*** Text passage ***
With the benefit of hindsight, as one of the last great hurrahs before COVID closed down the world, there could have been no finer way to say goodbye to crowds for the foreseeable future.
An impressive 86,174 fans packed the MCG to see Australia crush India by 85 runs and claim their fifth T20 World Cup crown on March 8, 2020.
A match bookended by performances from Katy Perry saw Alyssa Healy belt 75 off 39 balls, ably supported by an impressive 78 from Beth Mooney — although both were handed lifelines by Indian drops.
India was never in the contest chasing 185 to win, bowled out for 99 with Megan Schutt taking 4-18.
Day-night Test matches can be low scoring, but no-one expected it to be this low scoring.
Having made 244 in their first innings off the back of a patient 74 by skipper Virat Kohli, India felt on top at Adelaide Oval after dismissing Australia for just 191 not long before the close of day two.
Even ending the day 1-8 after the wicket of Prithvi Shaw for 4 wasn’t a disaster.
No. That came in the first session of day three, when India was skittled for just 36 runs, with Josh Hazlewood taking 5-8.
Not a single batter reached double figures — just the second time that had ever happened in a Test match.
To make matters worse, Mohammed Shami was ruled out of the rest of the tour with a broken arm and captain Virat Kohli left for the birth of his child, leaving India with something of a makeshift squad for the rest of the series …
Earlier in the series, Tim Paine joked that Rishabh Pant could babysit his kids if he took up an offer to play for the Hobart Hurricanes in the BBL.
Paine was not laughing by the end of the series though, as the undermanned Indians completed a remarkable comeback from the Adelaide disaster to become the first team to beat Australia in a Test at the Gabba in 32 years.
Pant’s man-of-the-match performance came after a perfectly paced unbeaten 89 steered the Indians to one of the all-time great run chases to complete a remarkable series victory.
When you lose Alyssa Healy, Meg Lanning and Ellyse Perry cheaply, you’d normally expect to be up against it. But that’s not how this Australian women’s team work.
India made 7-274 in the seconds of three ODIs in Mackay, and would have felt very much in the box seat in the 15th over of Australia’s chase, with the hosts 4-52 and the big names back in the shed.
But 74 off 77 from Tahlia McGrath and an astonishing unbeaten 125 from Beth Mooney saw Australia win off the final ball, with Nicola Carey hitting the winning runs for a memorable victory and an unassailable 2-0 series lead.
Australia doesn’t have many gaps in its trophy cabinet, but the newly minted World Test Championship title, in just its second iteration, had escaped them in its first year.
No matter, the Aussies had a chance to win it at the second attempt against India at The Oval, and did so with aplomb.
Australia batted first and made 469, with Travis Head (163) and Steve Smith (121) leading the way.
Pat Cummins took 3-83 to help Australia establish a first-innings lead, and built a lead of 444 before declaring in their second innings.
India though fell well short, bowled out for 234 on the fifth day, with Nathan Lyon (4-41) and Scott Boland (3-46) doing the damage.
*** End of Text passage ***
*** Data shown ***
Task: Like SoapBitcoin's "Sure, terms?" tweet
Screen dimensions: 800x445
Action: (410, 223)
*** End of Data shown ***
*** Data shown ***
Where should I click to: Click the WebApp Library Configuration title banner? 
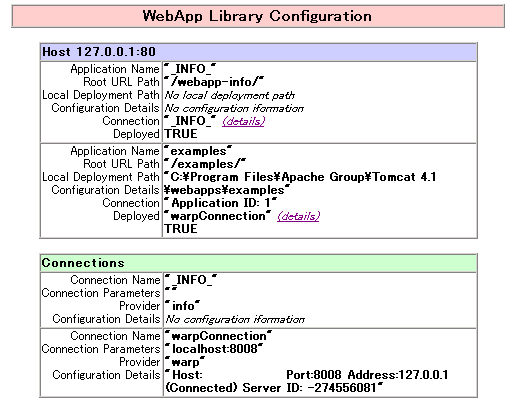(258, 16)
*** End of Data shown ***
*** Data shown ***
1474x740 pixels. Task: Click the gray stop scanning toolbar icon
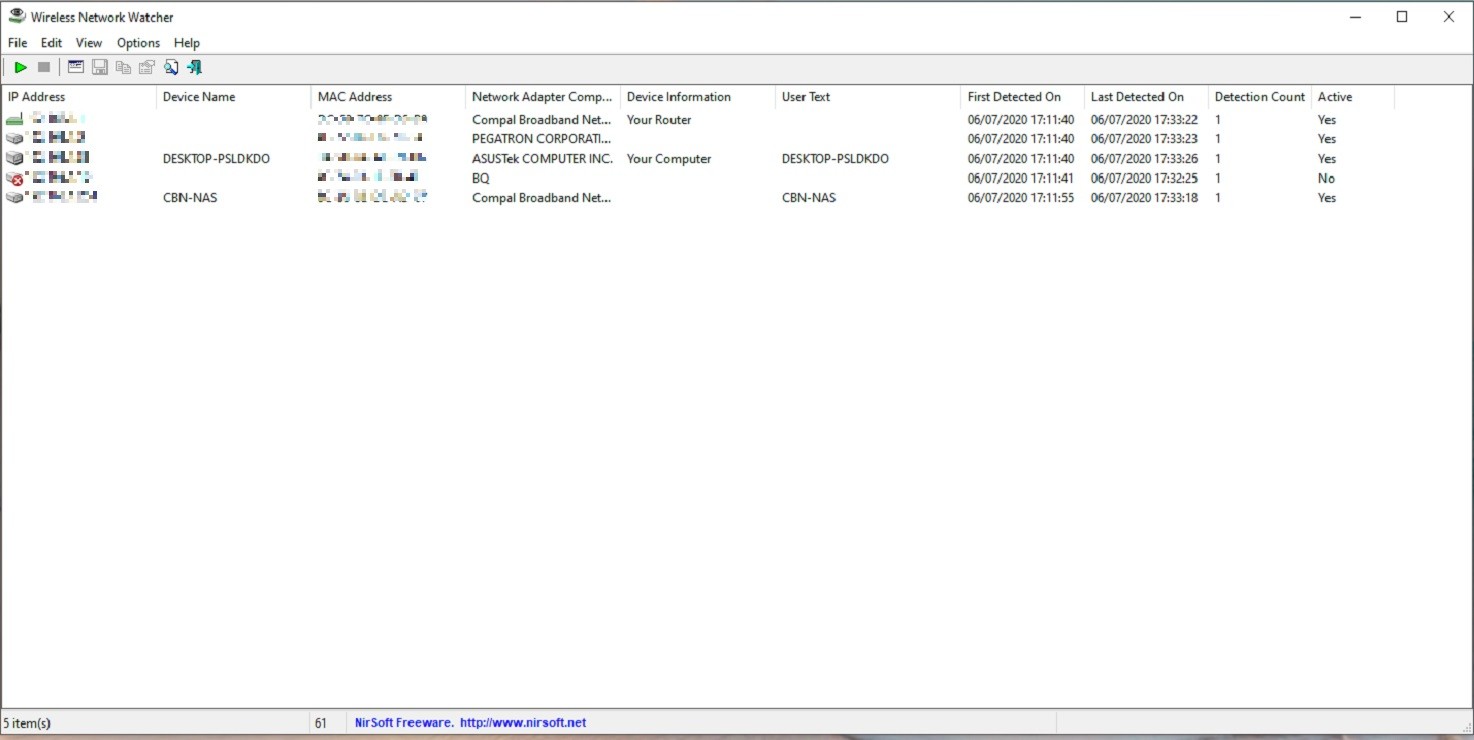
*** End of Data shown ***
Reproduce, word for word, the stretch of the Australia–India cricket text from "With the benefit" through "by Indian drops.".

With the benefit of hindsight, as one of the last great hurrahs before COVID closed down the world, there could have been no finer way to say goodbye to crowds for the foreseeable future.
An impressive 86,174 fans packed the MCG to see Australia crush India by 85 runs and claim their fifth T20 World Cup crown on March 8, 2020.
A match bookended by performances from Katy Perry saw Alyssa Healy belt 75 off 39 balls, ably supported by an impressive 78 from Beth Mooney — although both were handed lifelines by Indian drops.